◆ Provided passage:
::::::::::
[VPlan] Explicitly replicate VPInstructions by VF.

llvm/lib/Transforms/Vectorize/VPlan.cpp

@@ -343,37 +343,21 @@ Value *VPTransformState::get(const VPValue *Def, bool NeedsScalar) {
     LastLane = 0;
   }
 
-  auto *LastInst = cast<Instruction>(get(Def, LastLane));
+  // We need to construct the vector value for a single-scalar value by
+  // broadcasting the scalar to all lanes.
+  // TODO: Replace by introducing Broadcast VPInstructions.
+  assert(IsSingleScalar && "must be a single-scalar at this point");
   // Set the insert point after the last scalarized instruction or after the
   // last PHI, if LastInst is a PHI. This ensures the insertelement sequence
   // will directly follow the scalar definitions.
   auto OldIP = Builder.saveIP();
+  auto *LastInst = cast<Instruction>(get(Def, LastLane));
   auto NewIP = isa<PHINode>(LastInst)
                    ? LastInst->getParent()->getFirstNonPHIIt()
                    : std::next(BasicBlock::iterator(LastInst));
   Builder.SetInsertPoint(&*NewIP);
-
-  // However, if we are vectorizing, we need to construct the vector values.
-  // If the value is known to be uniform after vectorization, we can just
-  // broadcast the scalar value corresponding to lane zero. Otherwise, we
-  // construct the vector values using insertelement instructions. Since the
-  // resulting vectors are stored in State, we will only generate the
-  // insertelements once.
-  Value *VectorValue = nullptr;
-  if (IsSingleScalar) {
-    VectorValue = GetBroadcastInstrs(ScalarValue);
-    set(Def, VectorValue);
-  } else {
-    assert(!VF.isScalable() && "VF is assumed to be non scalable.");
-    assert(isa<VPInstruction>(Def) &&
-           "Explicit BuildVector recipes must have"
-           "handled packing for non-VPInstructions.");
-    // Initialize packing with insertelements to start from poison.
-    VectorValue = PoisonValue::get(toVectorizedTy(LastInst->getType(), VF));
-    for (unsigned Lane = 0; Lane < VF.getFixedValue(); ++Lane)
::::::::::
◆ Entries:
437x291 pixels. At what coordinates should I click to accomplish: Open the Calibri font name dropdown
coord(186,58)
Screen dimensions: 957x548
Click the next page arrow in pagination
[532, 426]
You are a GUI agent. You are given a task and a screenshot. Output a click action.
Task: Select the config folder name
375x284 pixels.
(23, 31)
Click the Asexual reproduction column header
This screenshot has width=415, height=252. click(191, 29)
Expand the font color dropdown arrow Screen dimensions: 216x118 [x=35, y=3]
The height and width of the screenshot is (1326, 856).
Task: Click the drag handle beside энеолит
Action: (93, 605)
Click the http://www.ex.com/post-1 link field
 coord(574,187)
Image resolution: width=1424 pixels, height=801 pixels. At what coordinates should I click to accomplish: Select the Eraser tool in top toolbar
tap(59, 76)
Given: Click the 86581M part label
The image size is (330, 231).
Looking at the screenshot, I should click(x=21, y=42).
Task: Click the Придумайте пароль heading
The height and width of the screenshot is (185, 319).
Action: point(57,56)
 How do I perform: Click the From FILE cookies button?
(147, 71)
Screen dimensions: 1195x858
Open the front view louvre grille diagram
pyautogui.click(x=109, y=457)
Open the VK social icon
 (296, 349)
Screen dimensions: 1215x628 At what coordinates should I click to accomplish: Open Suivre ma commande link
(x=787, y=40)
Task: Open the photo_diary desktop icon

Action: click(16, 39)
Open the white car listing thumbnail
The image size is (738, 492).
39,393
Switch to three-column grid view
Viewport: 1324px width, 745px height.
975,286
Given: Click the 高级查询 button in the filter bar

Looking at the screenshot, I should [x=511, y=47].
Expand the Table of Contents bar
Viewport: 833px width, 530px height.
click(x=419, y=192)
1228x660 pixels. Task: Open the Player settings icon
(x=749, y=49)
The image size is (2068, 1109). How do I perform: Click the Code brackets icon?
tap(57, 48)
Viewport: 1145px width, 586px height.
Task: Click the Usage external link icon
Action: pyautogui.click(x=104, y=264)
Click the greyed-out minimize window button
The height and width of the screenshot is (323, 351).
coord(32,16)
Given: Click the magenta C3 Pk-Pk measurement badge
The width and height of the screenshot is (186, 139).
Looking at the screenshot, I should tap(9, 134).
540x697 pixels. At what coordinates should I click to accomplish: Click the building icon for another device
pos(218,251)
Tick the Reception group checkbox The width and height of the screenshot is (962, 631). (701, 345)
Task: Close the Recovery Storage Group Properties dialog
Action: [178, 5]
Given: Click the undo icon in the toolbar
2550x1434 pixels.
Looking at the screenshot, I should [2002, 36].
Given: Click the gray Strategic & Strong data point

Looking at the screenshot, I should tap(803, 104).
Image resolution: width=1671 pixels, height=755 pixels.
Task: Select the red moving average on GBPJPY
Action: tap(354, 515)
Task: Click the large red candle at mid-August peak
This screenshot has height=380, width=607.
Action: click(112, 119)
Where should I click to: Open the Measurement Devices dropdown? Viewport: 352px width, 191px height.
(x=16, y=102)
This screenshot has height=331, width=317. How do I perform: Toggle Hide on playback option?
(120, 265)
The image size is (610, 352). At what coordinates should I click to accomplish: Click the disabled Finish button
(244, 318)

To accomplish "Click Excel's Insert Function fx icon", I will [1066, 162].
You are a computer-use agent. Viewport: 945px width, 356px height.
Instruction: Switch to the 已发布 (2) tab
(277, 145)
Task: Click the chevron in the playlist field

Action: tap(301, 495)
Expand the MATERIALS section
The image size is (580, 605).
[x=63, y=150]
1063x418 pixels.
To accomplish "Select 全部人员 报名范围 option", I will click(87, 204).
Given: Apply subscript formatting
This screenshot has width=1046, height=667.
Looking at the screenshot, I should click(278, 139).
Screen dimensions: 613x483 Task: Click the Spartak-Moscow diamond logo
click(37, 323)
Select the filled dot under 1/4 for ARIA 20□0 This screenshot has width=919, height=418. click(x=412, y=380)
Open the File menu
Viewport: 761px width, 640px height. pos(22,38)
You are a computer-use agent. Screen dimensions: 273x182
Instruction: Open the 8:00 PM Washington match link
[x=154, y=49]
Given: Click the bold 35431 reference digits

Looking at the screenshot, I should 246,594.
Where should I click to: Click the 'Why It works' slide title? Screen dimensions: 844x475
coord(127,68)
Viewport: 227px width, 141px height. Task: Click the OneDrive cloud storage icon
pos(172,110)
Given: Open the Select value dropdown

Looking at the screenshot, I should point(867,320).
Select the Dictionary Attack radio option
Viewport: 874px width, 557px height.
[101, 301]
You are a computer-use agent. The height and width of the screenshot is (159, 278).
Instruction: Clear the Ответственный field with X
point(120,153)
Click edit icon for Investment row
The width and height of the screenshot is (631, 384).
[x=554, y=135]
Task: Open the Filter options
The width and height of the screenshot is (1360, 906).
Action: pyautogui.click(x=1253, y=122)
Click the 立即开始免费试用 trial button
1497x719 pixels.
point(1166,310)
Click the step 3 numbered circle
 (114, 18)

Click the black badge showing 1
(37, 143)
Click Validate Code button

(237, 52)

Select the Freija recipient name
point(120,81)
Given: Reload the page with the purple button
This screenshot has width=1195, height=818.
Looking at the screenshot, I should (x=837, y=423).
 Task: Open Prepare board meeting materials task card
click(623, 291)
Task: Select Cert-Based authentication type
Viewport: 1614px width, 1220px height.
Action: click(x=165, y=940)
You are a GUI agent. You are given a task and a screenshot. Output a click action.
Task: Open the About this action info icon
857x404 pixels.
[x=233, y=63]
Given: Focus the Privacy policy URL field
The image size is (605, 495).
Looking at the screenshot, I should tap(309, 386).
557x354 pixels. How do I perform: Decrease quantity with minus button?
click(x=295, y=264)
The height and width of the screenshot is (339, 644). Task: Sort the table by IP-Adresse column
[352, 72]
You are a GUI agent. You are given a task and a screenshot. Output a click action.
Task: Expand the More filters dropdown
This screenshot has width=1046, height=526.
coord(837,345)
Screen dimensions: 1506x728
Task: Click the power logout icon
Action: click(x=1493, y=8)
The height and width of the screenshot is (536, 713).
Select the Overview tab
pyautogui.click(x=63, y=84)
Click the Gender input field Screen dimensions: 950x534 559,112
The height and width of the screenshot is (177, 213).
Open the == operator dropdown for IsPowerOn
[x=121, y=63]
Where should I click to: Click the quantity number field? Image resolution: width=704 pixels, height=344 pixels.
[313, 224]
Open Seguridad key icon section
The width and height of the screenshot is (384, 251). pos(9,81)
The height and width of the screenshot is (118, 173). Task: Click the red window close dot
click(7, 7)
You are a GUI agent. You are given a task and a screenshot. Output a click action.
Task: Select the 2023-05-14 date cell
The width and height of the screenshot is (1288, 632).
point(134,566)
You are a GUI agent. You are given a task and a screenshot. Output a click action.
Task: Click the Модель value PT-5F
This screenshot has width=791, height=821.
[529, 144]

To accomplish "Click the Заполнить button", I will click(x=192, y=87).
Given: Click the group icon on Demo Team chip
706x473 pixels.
::::::::::
Please continue the VPlan.cpp diff on replicating VPInstructions by VF, picking up right after its last line.

◆ The answer:
-      VectorValue = packScalarIntoVectorizedValue(Def, VectorValue, Lane);
-    set(Def, VectorValue);
-  }
+  Value *VectorValue = GetBroadcastInstrs(ScalarValue);
+  set(Def, VectorValue);
   Builder.restoreIP(OldIP);
   return VectorValue;
 }

llvm/lib/Transforms/Vectorize/VPlan.h

@@ -908,6 +908,8 @@ struct VPRecipeWithIRFlags : public VPSingleDefRecipe, public VPIRFlags {
     return R && classof(R);
   }
 
+  virtual VPRecipeWithIRFlags *clone() override = 0;
+
   static inline bool classof(const VPSingleDefRecipe *U) {
     auto *R = dyn_cast<VPRecipeBase>(U);
     return R && classof(R);
@@ -1061,13 +1063,6 @@ class LLVM_ABI_FOR_TEST VPInstruction : public VPRecipeWithIRFlags,
     VScale,
   };
 
-private:
-  typedef unsigned char OpcodeTy;
-  OpcodeTy Opcode;
-
-  /// An optional name that can be used for the generated IR instruction.
-  const std::string Name;
-
   /// Returns true if this VPInstruction generates scalar values for all lanes.
   /// Most VPInstructions generate a single value per part, either vector or
   /// scalar. VPReplicateRecipe takes care of generating multiple (scalar)
@@ -1076,6 +1071,13 @@ class LLVM_ABI_FOR_TEST VPInstruction : public VPRecipeWithIRFlags,
   /// underlying ingredient.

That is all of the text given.